▶ _TASK REQUIREMENTS_: Print the entries once more, unchanged.

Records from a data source
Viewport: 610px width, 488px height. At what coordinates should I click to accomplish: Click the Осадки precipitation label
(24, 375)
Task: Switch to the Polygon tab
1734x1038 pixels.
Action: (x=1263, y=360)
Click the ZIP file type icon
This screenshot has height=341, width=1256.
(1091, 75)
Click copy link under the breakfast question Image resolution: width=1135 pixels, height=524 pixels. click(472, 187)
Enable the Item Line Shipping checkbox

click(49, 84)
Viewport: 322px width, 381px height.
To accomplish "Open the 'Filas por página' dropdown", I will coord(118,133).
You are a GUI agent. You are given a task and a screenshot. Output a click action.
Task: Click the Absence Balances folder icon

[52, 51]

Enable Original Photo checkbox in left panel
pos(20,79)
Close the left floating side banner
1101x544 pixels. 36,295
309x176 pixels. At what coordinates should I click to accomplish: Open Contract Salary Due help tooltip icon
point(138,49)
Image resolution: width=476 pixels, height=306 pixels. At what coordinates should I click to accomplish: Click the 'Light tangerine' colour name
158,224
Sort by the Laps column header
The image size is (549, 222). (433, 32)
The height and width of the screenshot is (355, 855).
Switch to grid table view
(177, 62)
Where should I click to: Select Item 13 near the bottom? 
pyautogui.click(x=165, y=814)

▶ _WRITTEN SOLUTION_:
Viewport: 610px width, 488px height. At what coordinates should I click to accomplish: Click the Осадки precipitation label
(24, 375)
Task: Switch to the Polygon tab
1734x1038 pixels.
Action: (x=1263, y=360)
Click the ZIP file type icon
This screenshot has height=341, width=1256.
(1091, 75)
Click copy link under the breakfast question Image resolution: width=1135 pixels, height=524 pixels. click(472, 187)
Enable the Item Line Shipping checkbox

click(49, 84)
Viewport: 322px width, 381px height.
To accomplish "Open the 'Filas por página' dropdown", I will coord(118,133).
You are a GUI agent. You are given a task and a screenshot. Output a click action.
Task: Click the Absence Balances folder icon

[52, 51]

Enable Original Photo checkbox in left panel
pos(20,79)
Close the left floating side banner
1101x544 pixels. 36,295
309x176 pixels. At what coordinates should I click to accomplish: Open Contract Salary Due help tooltip icon
point(138,49)
Image resolution: width=476 pixels, height=306 pixels. At what coordinates should I click to accomplish: Click the 'Light tangerine' colour name
158,224
Sort by the Laps column header
The image size is (549, 222). (433, 32)
The height and width of the screenshot is (355, 855).
Switch to grid table view
(177, 62)
Where should I click to: Select Item 13 near the bottom? 
pyautogui.click(x=165, y=814)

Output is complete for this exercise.